Fred W. Franz by Brad Bromling, D.Min.



http://apologeticspress.org/APContent.aspx?category=13&article=372

Fred W. Franz

by Brad Bromling, D.Min.

Charles T. Russell died in 1916. His post was filled by Joseph F. Rutherford, who boldly predicted that the end of the world would come in 1925. His predictions died with him in 1942.
While the Watch Tower Society’s third president, Nathan H. Knorr, did not play the role of prophet, under his administration Fred W. Franz (his vice president) did issue a prediction.

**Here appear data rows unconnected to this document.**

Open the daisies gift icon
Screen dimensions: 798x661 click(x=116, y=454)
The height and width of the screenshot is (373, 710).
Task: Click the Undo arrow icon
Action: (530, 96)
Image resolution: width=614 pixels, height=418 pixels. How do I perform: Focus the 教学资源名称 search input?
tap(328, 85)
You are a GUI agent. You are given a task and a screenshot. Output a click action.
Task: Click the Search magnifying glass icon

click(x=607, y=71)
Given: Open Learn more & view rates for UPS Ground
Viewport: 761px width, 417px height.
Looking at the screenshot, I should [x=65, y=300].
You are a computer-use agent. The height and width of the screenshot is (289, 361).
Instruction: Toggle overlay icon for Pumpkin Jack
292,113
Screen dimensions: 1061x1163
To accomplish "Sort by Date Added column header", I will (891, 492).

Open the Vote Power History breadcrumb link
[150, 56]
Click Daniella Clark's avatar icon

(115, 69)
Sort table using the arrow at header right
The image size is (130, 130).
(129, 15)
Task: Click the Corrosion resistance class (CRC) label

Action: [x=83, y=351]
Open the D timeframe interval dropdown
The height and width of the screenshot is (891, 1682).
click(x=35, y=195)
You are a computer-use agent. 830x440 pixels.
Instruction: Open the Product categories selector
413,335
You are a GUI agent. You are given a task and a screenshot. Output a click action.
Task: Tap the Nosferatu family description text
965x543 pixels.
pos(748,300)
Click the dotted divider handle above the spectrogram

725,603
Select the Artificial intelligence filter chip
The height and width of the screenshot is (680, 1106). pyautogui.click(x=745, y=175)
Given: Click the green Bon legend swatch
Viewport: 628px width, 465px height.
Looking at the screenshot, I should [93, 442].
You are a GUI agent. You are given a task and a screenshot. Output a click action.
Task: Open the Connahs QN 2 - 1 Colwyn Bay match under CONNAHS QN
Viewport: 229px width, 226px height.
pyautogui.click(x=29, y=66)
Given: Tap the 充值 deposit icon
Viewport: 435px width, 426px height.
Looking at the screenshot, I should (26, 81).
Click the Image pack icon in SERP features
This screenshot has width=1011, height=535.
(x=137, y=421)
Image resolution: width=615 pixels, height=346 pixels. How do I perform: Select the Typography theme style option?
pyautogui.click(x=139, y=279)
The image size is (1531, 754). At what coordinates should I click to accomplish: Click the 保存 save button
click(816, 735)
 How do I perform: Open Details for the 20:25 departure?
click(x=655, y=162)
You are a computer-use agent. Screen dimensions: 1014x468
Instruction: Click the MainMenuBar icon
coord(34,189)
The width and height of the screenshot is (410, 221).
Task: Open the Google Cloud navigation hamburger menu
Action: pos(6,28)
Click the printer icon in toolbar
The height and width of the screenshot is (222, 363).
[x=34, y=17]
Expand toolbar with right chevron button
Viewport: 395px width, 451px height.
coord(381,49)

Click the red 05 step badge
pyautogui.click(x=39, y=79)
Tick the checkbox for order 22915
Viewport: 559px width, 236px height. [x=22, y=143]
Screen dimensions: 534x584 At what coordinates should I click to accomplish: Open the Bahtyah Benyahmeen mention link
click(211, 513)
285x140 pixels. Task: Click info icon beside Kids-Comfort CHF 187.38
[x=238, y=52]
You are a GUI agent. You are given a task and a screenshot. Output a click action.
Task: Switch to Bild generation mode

In his book, Life Everlasting in Freedom of the Sons of God, published in 1966, Franz wrote that it would be “appropriate” and “most fitting” for Jesus to begin His millennial reign in 1975 (which would mark the end of 6,000 years of human history). He said: “...it would not be by mere chance or accident but according to the loving purpose of Jehovah God for the reign of Jesus Christ...to run parallel with the seventh millennium of man’s existence” (as quoted in Franz, 1983, p. 61).
Although this prediction was worded cautiously, the point was clear enough that the Jehovah’s Witnesses looked forward to 1975 with tremendous expectation. That year passed, of course, as had 1914 and 1925. The prophecy failed, and disillusionment gripped several hundred thousand Jehovah’s Witnesses who subsequently abandoned the Watch Tower (Chretien, 1988).
Mr. Franz served as president of the Watch Tower from 1977 until his death in 1991. He, like his predecessors, failed the decisive test of a prophet: “If the thing follow not, nor come to pass, that is the thing which the Lord hath not spoken, but the prophet hath spoken it presumptuously” (Deuteronomy 18:22).

REFERENCES

Franz, Raymond (1983), Crisis of Conscience (Atlanta, GA: Commentary Press).
Cretien, Leonard and Marjarie (1988), Witnesses of Jehovah (Eugene, OR: Harvest House).